▶ _WHAT TO PRODUCE_:
Look through the material below and show every line with the word "Privacy".

BEGIN DATA LISTING

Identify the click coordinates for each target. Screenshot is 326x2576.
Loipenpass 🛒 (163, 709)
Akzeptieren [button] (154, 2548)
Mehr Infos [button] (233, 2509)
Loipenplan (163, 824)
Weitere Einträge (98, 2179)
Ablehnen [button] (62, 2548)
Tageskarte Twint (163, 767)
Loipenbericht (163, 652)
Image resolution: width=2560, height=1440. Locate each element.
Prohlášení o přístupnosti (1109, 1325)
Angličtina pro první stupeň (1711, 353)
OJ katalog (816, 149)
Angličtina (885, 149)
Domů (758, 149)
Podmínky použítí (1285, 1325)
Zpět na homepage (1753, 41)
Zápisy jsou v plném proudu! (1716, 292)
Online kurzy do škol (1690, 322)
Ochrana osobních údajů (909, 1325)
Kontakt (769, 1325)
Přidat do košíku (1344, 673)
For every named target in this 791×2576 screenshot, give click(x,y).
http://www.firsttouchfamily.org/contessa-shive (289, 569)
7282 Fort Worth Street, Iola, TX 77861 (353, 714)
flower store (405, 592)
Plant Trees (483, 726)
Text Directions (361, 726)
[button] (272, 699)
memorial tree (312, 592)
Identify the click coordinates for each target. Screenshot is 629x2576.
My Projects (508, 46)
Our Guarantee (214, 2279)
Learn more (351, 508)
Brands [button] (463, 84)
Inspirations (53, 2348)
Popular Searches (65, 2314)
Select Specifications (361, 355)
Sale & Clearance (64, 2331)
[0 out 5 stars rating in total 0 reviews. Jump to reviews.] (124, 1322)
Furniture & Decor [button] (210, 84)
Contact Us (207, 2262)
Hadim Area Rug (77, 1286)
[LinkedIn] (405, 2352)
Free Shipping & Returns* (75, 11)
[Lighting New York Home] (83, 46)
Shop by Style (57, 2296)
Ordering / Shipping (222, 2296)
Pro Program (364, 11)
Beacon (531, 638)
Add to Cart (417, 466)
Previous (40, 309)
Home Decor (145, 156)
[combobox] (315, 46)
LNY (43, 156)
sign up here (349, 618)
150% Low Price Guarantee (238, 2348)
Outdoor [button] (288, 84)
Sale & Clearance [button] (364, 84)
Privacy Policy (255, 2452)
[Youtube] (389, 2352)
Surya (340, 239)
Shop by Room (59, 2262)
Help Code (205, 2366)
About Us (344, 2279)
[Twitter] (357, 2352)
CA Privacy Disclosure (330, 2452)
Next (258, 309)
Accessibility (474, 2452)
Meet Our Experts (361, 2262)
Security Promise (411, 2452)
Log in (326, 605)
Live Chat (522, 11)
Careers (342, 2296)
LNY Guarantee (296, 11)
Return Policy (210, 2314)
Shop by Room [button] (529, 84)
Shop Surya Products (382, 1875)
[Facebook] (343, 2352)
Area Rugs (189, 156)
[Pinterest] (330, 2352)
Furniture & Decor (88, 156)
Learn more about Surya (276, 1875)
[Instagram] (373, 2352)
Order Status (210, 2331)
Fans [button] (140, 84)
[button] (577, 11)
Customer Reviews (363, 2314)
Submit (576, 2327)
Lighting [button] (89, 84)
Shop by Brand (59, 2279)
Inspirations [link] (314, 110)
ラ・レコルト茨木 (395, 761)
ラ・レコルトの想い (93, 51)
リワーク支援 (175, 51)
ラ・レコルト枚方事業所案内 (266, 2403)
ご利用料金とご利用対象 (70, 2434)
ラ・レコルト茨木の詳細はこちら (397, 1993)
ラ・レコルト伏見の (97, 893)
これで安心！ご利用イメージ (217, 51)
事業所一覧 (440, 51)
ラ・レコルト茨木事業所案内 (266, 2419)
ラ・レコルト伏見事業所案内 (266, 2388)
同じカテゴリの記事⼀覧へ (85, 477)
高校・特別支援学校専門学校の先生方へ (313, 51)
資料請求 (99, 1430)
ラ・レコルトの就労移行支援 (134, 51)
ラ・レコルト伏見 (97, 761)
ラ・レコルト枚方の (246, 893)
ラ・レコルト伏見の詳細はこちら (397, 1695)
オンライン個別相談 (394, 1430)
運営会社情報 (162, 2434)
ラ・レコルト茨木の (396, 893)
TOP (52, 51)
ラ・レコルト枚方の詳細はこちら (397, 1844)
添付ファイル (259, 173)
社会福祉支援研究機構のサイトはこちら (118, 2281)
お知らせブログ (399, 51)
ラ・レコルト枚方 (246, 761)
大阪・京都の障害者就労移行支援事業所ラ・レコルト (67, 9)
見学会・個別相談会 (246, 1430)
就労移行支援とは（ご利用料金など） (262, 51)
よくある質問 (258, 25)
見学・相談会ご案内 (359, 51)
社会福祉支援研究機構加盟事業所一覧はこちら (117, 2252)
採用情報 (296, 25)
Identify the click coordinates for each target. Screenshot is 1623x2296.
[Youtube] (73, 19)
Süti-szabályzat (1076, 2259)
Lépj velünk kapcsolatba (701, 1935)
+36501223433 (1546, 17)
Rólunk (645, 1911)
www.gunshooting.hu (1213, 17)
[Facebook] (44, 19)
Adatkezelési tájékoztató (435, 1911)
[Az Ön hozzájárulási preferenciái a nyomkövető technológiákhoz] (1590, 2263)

END DATA LISTING

▶ _COMPLETED EXERCISE_:
Privacy Policy (255, 2452)
CA Privacy Disclosure (330, 2452)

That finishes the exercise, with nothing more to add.